Automatisierung und Digitalisierung haben gegenteilige Auswirkungen auf Care-Arbeit und auf Produktion. Digitalisierung steigert die Produktivität in den Fabriken enorm. Dabei fallen Arbeitsplätze weg. Als Resultat steigt dort möglicherweise der Verdienst, weil bestimmte Arbeiten eingespart werden. Auf der anderen Seite werden in den Bereichen Bildung und Gesundheit Löhne gesenkt. Die Produktivität erhöht sich nicht und es werden mehr Leute zu schlechten Bedingungen eingestellt. In meinem Buch »Bullshit-Jobs« geht es vor allem um die Vielzahl völlig unnützer Jobs, in denen die Menschen unglücklich sind und krank werden, weil sie nichts Sinnvolles tun. Das sind nicht die Jobs in der Care-Arbeit, sondern in der Regel handelt es sich um gutbezahlte Stellen im mittleren Management.

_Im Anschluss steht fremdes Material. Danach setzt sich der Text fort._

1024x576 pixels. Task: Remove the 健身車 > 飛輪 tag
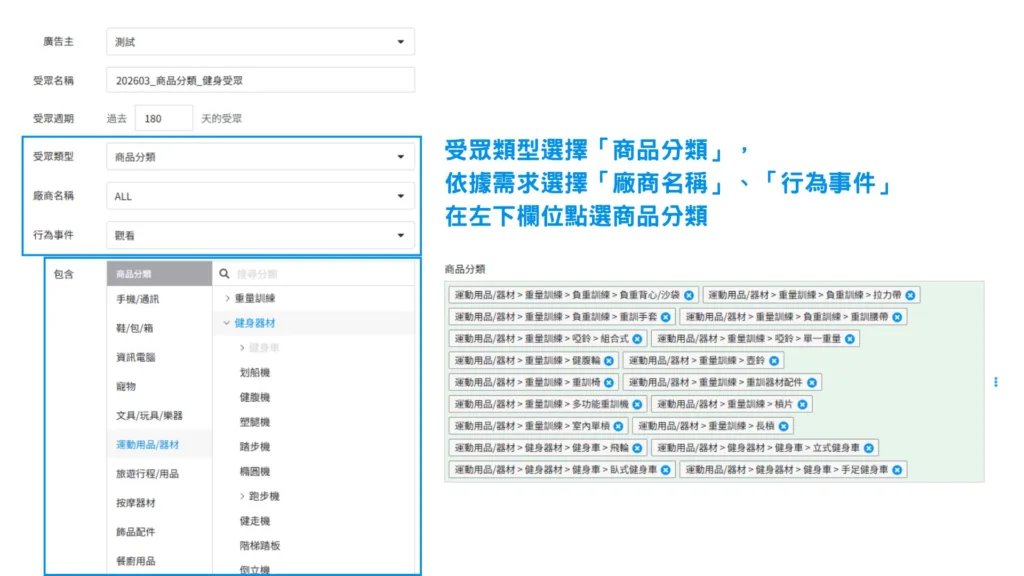[x=637, y=446]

Wäre es nicht sinnvoller, wenn die Leute sich organisieren würden, ­damit sie etwas an den Verhältnissen ändern können?
Einige Gewerkschaften haben sich für das Thema interessiert, aber ich glaube, es ist zu schwierig. Ich schlage stattdessen ein Grundeinkommen vor. Das ist eine gute Lösung, weil es wenigstens nicht noch mehr Bullshit-Jobs kreiert. Die Leute wollen ja unerkannt bleiben und nicht entlassen werden. Daher glaube ich kaum, dass sie ihren Frust öffentlich machen würden. Die Leute haben auch nicht so viele Möglichkeiten. Sie sind froh, dass sie eine Stelle haben und Geld verdienen. Die meisten fühlen sich aber dennoch schlecht und haben das Gefühl, es nicht richtig begründen zu können.

Hat die Krise auch dem Populismus in den USA zum Sieg verholfen?
Trump machte im Wahlkampf 2016 Stimmung gegen das Finanzsystem. Man kann in dieser Situation in eine sozialdemokratische, keynesianische Richtung gehen oder in die faschistische. Trump hat sich für Letzteres entschieden. Trump hat sein Geld unter anderem mit Immobilien verdient. Das war immer schon eine wichtige Branche. Doch das amerikanische Wirtschaftssystem beruht auf anderen Grundlagen: dem militärischen und dem finanziellen Sektor. Beide hängen zusammen.

Wie meinen Sie das?
US-Staatsanleihen gehörten früher vor allem Angehörigen der US-Armee. Trump hat das kritisiert. Interessanterweise war er gleichzeitig der Friedenskandidat. Wenn man sich seine Reden aus der Zeit des Wahlkampfs anhört, war er derjenige, der immer Worte wie Liebe und Frieden verwendete, und nicht etwa Hillary Clinton. Nun, da er an der Macht ist, hat er Umsetzungsprobleme in einem von Republikanern dominierten Kongress. Die selbsternannten »Erwachsenen im Raum« haben inzwischen ­einiges verhindert, was eigentlich ganz gut gewesen wäre.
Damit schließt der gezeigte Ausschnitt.